Come to notice this all too common pseudo-empathy, I suppose it is as bad as schadenfreude. Is there a term for feigning the perils and travails of others from a position of safety and comfort?

This time it was in a wealthy church distant from urban threats and unpleasantness — overcrowded housing developments for the poor, street gangs, the wandering and homeless demented too early from treatment, druggies seeking to buy or steal their next fix, vast and obvious class differences...

The minister did the same thing in two ways:
  • Each of us is at daily risk, as surely as if we lived in a war zone.
  • If it happened in a Knoxville UU church, it would happen anytime in any UU church.

Well, no, damn it, no!


In too much of the world, violence can be random, cruel, sudden and frequent.




Even if done with the best of intentions, such preaching does not do service to the congregants. Trying to frame tragedy in our shared fears has its limits, or should.

Fair preaching, for one example, is noting that we are all terminal patients here. We all die. Such thoughts can often lead to sermons with specifics on living well and helping other, true shared UU ideas and ideals.

Equating the minor inconveniences and elevating the fears of the most privileged with the very real dangers to the most imperiled is not fair or reasonable or respectful. Projecting that a lone loony could appear at any moment out among the wealthy white suburbs intent on violence is more likely self-absorption.

We heard this over-projection during the 60s civil-rights period as well. There was no surer way to alienate black activists than to say your minor inconveniences were the same as a heritage of slavery and then government-aided oppression. A recent version is rich folk eating on a food-stamp budget for a few days saying they understand the suffering of those with no choice.

During the sermon, I found flashed on one of my favorite Dr. Seuss books, McElligott's Pool. The young lad angling in a tiny splash of water imagines myriad, diverse fish headed his way. "Then maybe some fish might be swimming toward me! (If such a thing could be, they certainly would be!)"
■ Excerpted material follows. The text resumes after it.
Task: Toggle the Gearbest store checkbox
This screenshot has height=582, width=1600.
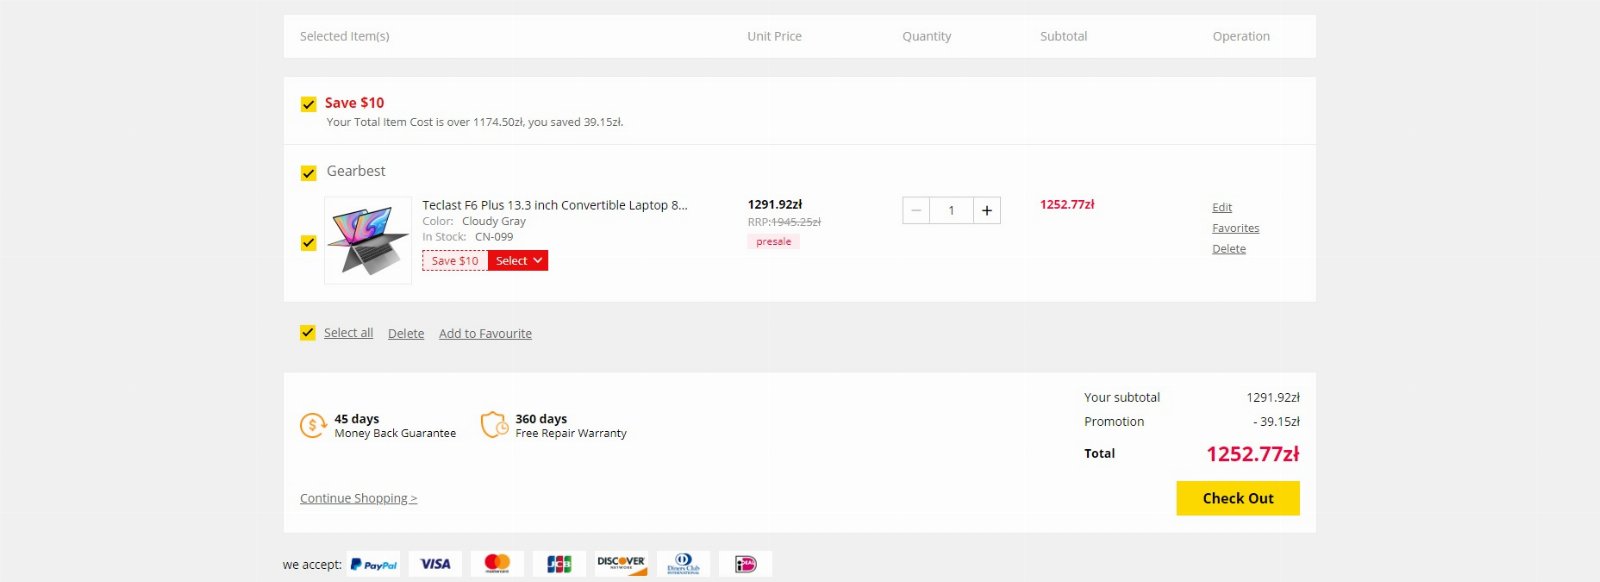Action: pos(308,173)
A post below, touched on the difference even being in an urban UU church means. There at a church with seven days of activities, supper programs for the poor and outreach to many the needy, unhappy and unstable are always there. They consider the downtown church theirs and some abuse it. Some arrive with anger and even sometimes armed. The likelihood of violence is vastly higher in a less isolated and protected setting.

Yet, it is a still different, harsher, riskier world in war zones. For the dreadful events in Knoxville, our UU churches in this country should be very cautious about claiming solidarity. How many of us can imagine and accurately project living where armed militia may well shoot any of us on the street, in our homes or anywhere? Can we comprehend a daily possibility that someone of a different religion or political bent would maim or murder us and anyone with us? Can we really project what it would be like to drive to the grocery with the strong likelihood that a roadside bomb could explode at any moment?

In too much of the world, violence can be random, cruel, sudden and frequent. While it may speak to our sympathetic side, we must be careful to equate our lot with that. Projecting our compassion may well go to our seventh principle — Respect for the interdependent web of all existence of which we are a part. Yet, let us not trivialize the suffering of others by pretending our minor doubts and insecurities are the same.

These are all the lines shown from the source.